La estrategia de Estados Unidos y la narrativa de la oposición venezolana se fundamentan cada vez más en la caracterización del gobierno de Nicolás Maduro como un régimen ilegítimo y un narcoestado. Esta etiqueta, impulsada por la administración Trump, sirve como justificación para las sanciones, la presión militar y la recompensa ofrecida por la captura de altos funcionarios, incluido Maduro, como líder del “Cartel de los Soles”. La percepción de ilegitimidad se consolidó tras el presunto fraude electoral de 2024, denunciado por la oposición y observadores internacionales. Este evento es considerado un punto de inflexión que erosionó cualquier vestigio de credibilidad democrática del régimen. Según análisis, el desgaste y la creciente ilegitimidad del gobierno de Maduro crean las condiciones para que la etiqueta de “narco” sea efectiva, independientemente de la solidez de las evidencias presentadas por Washington.

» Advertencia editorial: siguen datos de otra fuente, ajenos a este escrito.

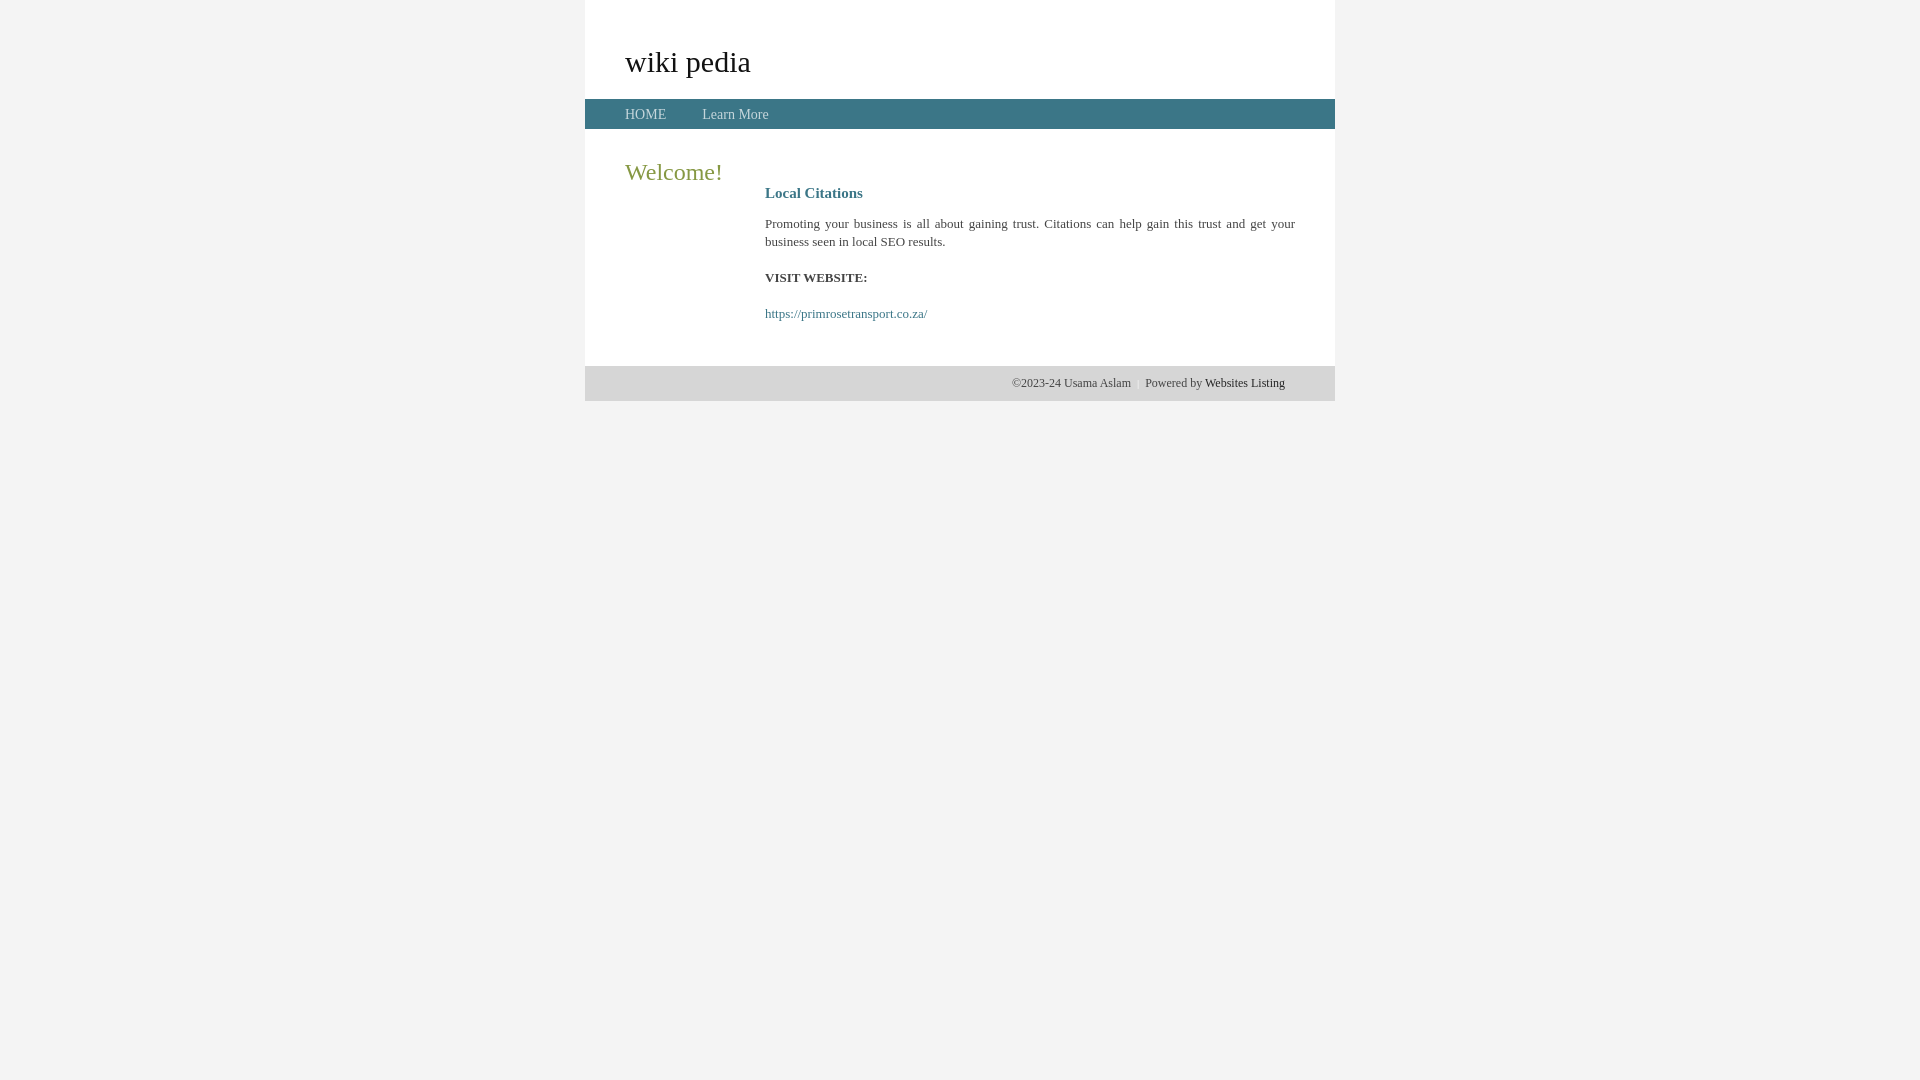  Describe the element at coordinates (688, 61) in the screenshot. I see `wiki pedia` at that location.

La líder opositora María Corina Machado ha reforzado esta visión en sus declaraciones en Oslo, al denunciar que el Estado venezolano “se fusionaba con el crimen organizado y con grupos terroristas internacionales” y que se sostiene gracias al narcotráfico y otras actividades ilícitas.
Este discurso presenta al gobierno no como un adversario político, sino como una organización criminal, lo que a su vez justifica medidas extraordinarias en su contra. La caracterización del régimen como una “narcodictadura” es, por tanto, un arma política clave que busca despojarlo de toda soberanía y facilitar una intervención internacional para lograr un cambio de gobierno.
En resumenLa creciente caracterización del gobierno de Nicolás Maduro como un régimen ilegítimo y un narcoestado, impulsada por Estados Unidos y la oposición, se ha convertido en la principal justificación para la política de máxima presión. Esta narrativa, cimentada en denuncias de fraude electoral y vínculos con el crimen organizado, busca despojar al régimen de su legitimidad soberana y legitimar acciones internacionales en su contra.